US

5 endangered Cuban crocodiles hatch at National Zoo in DC, Smithsonian officials announce

This handout photo provided by the Smithsonian’s National Zoo shows five critically endangered Cuban crocodiles hatched at the National Zoo’s Reptile Discovery Center between July 29 and Aug. 7. The eggs were laid by Dorothy, a 57-year-old genetically valuable crocodile.  (Smithsonian’s National Zoo/Amy Enchelmeyer via AP)

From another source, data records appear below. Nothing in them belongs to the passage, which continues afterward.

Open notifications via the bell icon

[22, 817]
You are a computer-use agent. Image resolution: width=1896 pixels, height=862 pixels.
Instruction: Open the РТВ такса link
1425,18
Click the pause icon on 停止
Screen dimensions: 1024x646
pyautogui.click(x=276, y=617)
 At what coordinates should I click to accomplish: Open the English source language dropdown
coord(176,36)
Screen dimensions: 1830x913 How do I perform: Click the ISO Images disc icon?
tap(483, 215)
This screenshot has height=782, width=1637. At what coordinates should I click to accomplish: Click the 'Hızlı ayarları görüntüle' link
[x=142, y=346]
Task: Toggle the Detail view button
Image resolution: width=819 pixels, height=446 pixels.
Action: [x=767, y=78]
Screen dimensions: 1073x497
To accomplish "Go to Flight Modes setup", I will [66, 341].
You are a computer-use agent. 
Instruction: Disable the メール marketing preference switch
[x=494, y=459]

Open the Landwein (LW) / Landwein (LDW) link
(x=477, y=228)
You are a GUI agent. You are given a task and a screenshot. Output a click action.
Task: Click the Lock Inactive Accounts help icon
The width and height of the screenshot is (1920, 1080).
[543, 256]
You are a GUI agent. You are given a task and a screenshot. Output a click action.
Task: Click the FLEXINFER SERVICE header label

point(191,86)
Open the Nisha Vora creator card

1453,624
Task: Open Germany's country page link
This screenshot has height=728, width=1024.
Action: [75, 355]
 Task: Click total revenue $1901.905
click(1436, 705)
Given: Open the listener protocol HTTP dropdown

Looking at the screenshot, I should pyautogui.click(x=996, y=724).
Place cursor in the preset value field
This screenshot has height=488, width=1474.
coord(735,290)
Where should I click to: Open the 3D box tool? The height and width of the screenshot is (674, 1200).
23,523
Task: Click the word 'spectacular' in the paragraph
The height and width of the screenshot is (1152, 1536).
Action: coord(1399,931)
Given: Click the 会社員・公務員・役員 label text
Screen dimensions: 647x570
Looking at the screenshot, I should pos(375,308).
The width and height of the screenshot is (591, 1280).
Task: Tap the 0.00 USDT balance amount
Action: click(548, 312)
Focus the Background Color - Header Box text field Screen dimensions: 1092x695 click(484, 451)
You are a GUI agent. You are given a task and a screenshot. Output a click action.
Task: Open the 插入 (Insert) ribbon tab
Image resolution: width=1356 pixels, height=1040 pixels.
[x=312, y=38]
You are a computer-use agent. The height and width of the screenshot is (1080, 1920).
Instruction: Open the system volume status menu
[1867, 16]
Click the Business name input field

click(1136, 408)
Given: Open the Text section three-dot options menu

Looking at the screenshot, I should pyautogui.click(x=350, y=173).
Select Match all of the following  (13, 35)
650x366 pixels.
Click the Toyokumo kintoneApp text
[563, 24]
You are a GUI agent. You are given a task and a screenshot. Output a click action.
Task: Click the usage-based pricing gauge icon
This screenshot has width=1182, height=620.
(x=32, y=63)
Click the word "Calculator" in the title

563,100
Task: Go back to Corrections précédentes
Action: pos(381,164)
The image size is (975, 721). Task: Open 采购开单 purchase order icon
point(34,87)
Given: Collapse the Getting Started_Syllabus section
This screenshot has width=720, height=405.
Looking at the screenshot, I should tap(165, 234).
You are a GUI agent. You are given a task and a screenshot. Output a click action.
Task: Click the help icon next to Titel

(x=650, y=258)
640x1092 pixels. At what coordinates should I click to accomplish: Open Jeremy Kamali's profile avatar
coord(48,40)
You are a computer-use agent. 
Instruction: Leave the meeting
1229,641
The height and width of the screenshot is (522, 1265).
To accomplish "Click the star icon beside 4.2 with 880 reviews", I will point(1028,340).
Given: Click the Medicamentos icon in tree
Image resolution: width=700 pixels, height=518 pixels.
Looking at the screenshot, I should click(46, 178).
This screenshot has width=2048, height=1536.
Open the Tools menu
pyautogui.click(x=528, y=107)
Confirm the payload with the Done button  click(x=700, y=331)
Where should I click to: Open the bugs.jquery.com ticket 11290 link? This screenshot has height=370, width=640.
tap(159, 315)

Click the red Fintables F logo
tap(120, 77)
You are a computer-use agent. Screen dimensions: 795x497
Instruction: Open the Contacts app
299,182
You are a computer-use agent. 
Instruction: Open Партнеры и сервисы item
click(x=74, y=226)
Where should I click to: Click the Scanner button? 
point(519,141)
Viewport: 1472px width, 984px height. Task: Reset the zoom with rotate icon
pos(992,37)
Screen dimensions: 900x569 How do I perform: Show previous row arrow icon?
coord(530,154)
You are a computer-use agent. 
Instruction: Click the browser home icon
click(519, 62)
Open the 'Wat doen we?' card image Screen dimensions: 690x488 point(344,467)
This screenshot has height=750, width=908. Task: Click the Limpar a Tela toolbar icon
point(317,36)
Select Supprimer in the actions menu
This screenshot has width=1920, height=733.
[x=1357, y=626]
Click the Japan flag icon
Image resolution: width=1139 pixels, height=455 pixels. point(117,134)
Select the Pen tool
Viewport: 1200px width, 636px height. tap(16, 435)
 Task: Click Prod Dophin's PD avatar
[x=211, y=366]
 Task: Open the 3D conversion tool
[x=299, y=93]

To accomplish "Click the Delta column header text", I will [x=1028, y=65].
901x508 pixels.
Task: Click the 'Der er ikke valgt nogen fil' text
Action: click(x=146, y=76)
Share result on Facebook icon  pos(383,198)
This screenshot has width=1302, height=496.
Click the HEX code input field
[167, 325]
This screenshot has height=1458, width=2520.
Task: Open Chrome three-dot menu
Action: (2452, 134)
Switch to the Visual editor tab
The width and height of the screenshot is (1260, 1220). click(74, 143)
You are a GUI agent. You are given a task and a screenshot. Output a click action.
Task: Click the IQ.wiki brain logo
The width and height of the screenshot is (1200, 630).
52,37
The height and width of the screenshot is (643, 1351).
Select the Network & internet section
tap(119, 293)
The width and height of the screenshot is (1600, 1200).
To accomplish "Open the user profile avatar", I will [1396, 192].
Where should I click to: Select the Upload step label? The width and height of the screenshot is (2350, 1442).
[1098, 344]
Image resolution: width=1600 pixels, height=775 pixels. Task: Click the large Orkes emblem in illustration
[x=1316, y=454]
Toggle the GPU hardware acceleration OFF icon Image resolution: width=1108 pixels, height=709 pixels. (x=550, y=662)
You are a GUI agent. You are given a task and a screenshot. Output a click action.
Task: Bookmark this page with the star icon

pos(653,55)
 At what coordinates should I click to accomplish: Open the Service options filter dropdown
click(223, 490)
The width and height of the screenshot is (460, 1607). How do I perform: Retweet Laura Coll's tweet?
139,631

This handout photo provided by the Smithsonian’s National Zoo shows five critically endangered Cuban crocodiles hatched at the National Zoo’s Reptile Discovery Center between July 29 and Aug. 7. The eggs were laid by Dorothy, a 57-year-old genetically valuable crocodile. (Smithsonian’s National Zoo/Amy Enchelmeyer via AP)  (The Associated Press)

Smithsonian officials say five critically endangered Cuban crocodiles have hatched at the National Zoo's Reptile Discovery Center.

Officials said Wednesday that the crocodiles hatched between July 29 and Aug. 7. Officials say the crocodiles' mother, Dorothy, laid 24 eggs May 12, and 10 were fertile. Officials say those were moved to an incubator, and half of the eggs developed during the entire gestation period.

Officials say crocodile embryos develop into a male or female crocodiles depending on the incubating temperature of the eggs. Keepers kept the eggs at a temperature range to hatch males as part of a survival plan for the species, but it is too early to definitively determine the crocodiles' sex.

Cuban crocodiles are found only in two swamps in Cuba.